People start smoking due to varying reasons, and once they get into the habit, it can be difficult to stop, as smoking is both physically and mentally addictive.
A person trying to forego the habit should know that quitting smoking can be as difficult as giving up other types of drug addiction.
Rarely does one hear of smokers who successfully stopped smoking on their own. On the other hand, a good treatment plan that addresses the physical and psychological aspects of addiction can go a long way in helping a smoker give up the habit for good.
Several economic studies have documented that cigarette tax and price hikes can significantly reduce the number of young adult and child smokers.
Hence, the government of Indonesia has planned to significantly hike cigarette prices in the near future to reduce the number of smokers, among other things.
Vice Chairman of the Peoples Consultative Assembly (MPR) Osman Sapta Odang has positively welcomed the governments plan to increase the prices of cigarettes.
+ + + + +
§ **Actions to take**:
a. Sum up the passage on smoking in two sentences.
b. Reproduce the passage on smoking from the words "People start smoking" up to and including the words "and mentally addictive.".

§ **Dataset records**:
+ + + + +
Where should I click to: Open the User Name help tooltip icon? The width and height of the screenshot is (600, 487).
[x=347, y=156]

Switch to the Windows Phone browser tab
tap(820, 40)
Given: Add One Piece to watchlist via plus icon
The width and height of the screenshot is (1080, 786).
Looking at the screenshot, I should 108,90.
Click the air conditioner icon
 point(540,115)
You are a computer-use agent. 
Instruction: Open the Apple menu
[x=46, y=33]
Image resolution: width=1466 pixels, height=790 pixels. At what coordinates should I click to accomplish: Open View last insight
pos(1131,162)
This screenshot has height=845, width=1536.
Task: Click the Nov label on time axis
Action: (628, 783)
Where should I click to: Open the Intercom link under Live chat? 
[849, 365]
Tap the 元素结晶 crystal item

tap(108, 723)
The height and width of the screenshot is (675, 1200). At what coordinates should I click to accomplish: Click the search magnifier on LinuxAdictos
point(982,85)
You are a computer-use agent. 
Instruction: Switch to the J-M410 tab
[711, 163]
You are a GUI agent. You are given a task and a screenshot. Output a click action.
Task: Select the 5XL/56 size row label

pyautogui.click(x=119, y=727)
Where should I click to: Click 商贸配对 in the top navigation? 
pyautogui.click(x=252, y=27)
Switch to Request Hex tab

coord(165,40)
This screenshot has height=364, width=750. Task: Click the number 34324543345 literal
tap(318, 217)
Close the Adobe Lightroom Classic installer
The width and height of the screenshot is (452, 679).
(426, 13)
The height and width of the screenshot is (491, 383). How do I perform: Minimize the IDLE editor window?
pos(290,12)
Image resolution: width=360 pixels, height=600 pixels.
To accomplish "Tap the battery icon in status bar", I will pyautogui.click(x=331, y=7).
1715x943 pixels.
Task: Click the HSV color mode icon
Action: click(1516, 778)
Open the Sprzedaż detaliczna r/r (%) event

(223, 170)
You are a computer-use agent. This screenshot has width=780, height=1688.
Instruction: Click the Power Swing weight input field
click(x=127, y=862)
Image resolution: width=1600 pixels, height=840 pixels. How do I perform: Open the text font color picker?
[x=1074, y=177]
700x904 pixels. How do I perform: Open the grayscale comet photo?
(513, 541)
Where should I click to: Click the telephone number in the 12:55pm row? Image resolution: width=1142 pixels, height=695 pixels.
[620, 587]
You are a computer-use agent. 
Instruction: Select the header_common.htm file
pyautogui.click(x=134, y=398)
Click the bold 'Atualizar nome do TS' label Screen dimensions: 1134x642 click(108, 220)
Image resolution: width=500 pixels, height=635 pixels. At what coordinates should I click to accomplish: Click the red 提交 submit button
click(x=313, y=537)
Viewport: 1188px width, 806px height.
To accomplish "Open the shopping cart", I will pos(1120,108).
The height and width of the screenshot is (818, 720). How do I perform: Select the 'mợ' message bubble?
+ + + + +
§ **Answers to each task**:
a. Smoking is physically and mentally addictive, and quitting can be as hard as giving up other drugs, though a treatment plan that addresses both sides of the addiction can help a smoker stop for good. Because studies show that cigarette tax and price hikes can cut the number of young smokers, the government of Indonesia plans to raise cigarette prices significantly, a plan welcomed by MPR Vice Chairman Osman Sapta Odang.

b.
People start smoking due to varying reasons, and once they get into the habit, it can be difficult to stop, as smoking is both physically and mentally addictive.